**DOCUMENT EXTRACT:**
# Occupation selection from NOC



## skreddy08 (Sep 2, 2020)

Hi everyone,

I have completed my B.Tech in Mechanical Engineering from IIIT and worked for more than six years (32 yrs old now) in the area of materials testing laboratory (powerplant applications) and quality inspection. I am planning to migrate to Canada with my spouse ( 28years old, BE in Computer Science with 4+ years work experience). However, I am a little confused about selecting an occupation from NOC.

Can someone please guide me on how to do it? I have booked date for IELTS also.


----------



## colchar (Oct 25, 2011)

Choose the code which most closely meets your job duties.

Keep in mind that you cannot work as an engineer in Canada because it is a regulated profession. Your education might not be good enough to meet Canadian standards.


----------



## skreddy08 (Sep 2, 2020)

As suggested, I may choose relevant occupation from NOC and apply for visa but when the profession is regulated, how do I work there? 

Do I need some sort of certifications?


----------



## colchar (Oct 25, 2011)

skreddy08 said:


> As suggested, I may choose relevant occupation from NOC and apply for visa but when the profession is regulated, how do I work there?
> 
> Do I need some sort of certifications?


Yes, and it is entirely possible that you won't be able to because your education isn't good enough.


----------



## EVHB (Feb 11, 2008)

Choosing your current NOC code is based on your current profession, and has nothing to do with the jobs you will be applying for after you get your visa and land in Canada.

[Data records]

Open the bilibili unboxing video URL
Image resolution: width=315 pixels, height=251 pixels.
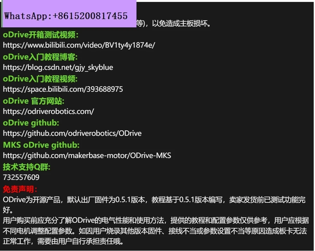(x=79, y=45)
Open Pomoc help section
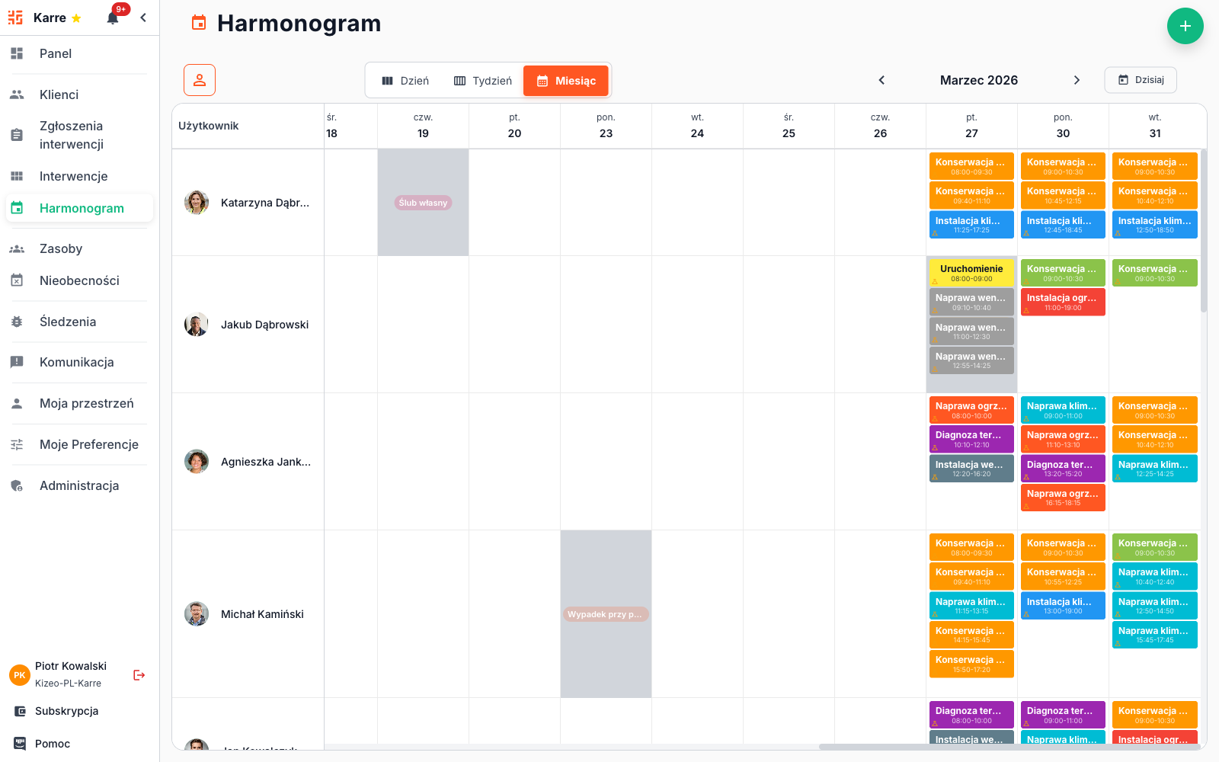 [x=52, y=744]

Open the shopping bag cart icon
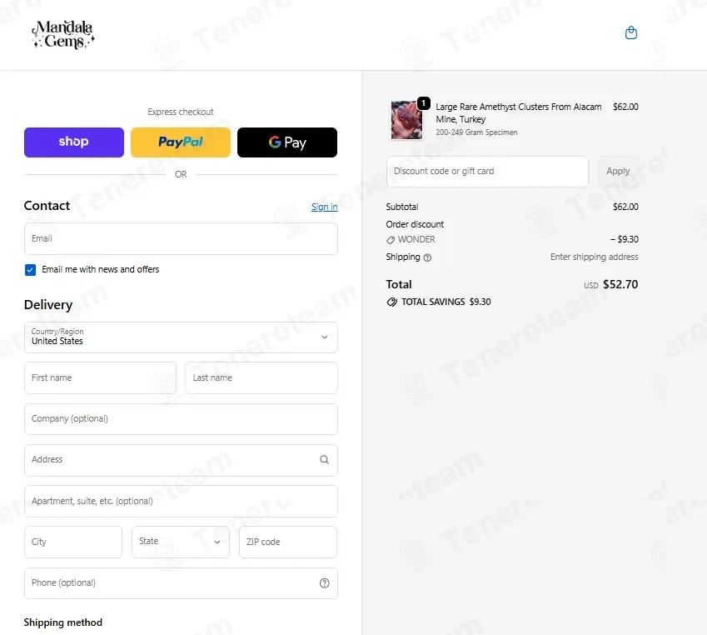630,33
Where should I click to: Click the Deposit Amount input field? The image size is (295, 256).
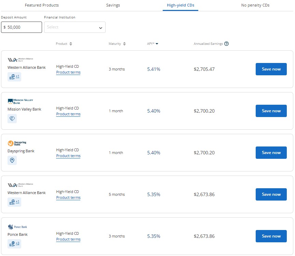[22, 27]
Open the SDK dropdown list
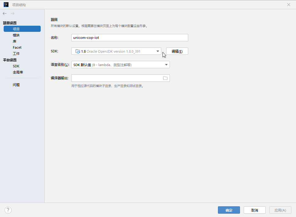This screenshot has height=217, width=296. coord(158,51)
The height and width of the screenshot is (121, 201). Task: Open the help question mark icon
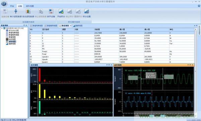[199, 6]
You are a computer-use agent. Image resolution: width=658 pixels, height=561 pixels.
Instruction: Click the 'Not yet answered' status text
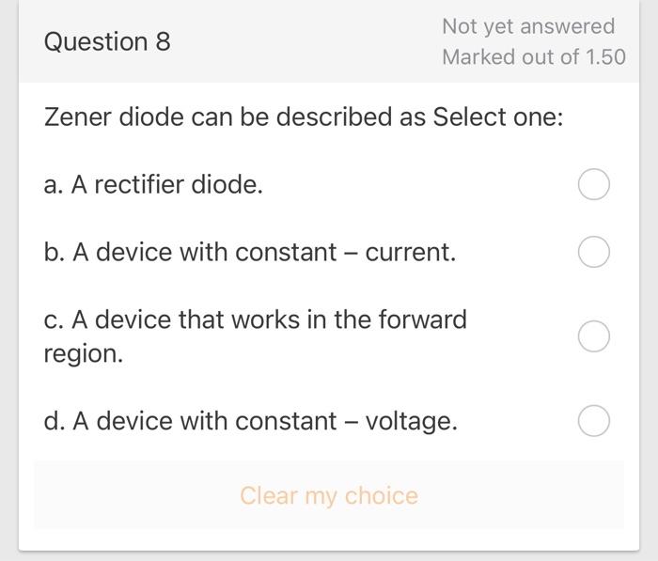pyautogui.click(x=528, y=26)
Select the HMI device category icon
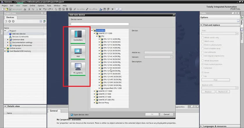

**AIM:**
Answer these questions about the forum thread on choosing an NOC occupation:
1. What degree does skreddy08 hold?
2. According to colchar, why can't skreddy08 work as an engineer in Canada?
3. According to EVHB, what is the choice of a current NOC code based on?

**RESULT:**
1. A B.Tech in Mechanical Engineering from IIIT.
2. Engineering is a regulated profession in Canada.
3. The applicant's current profession.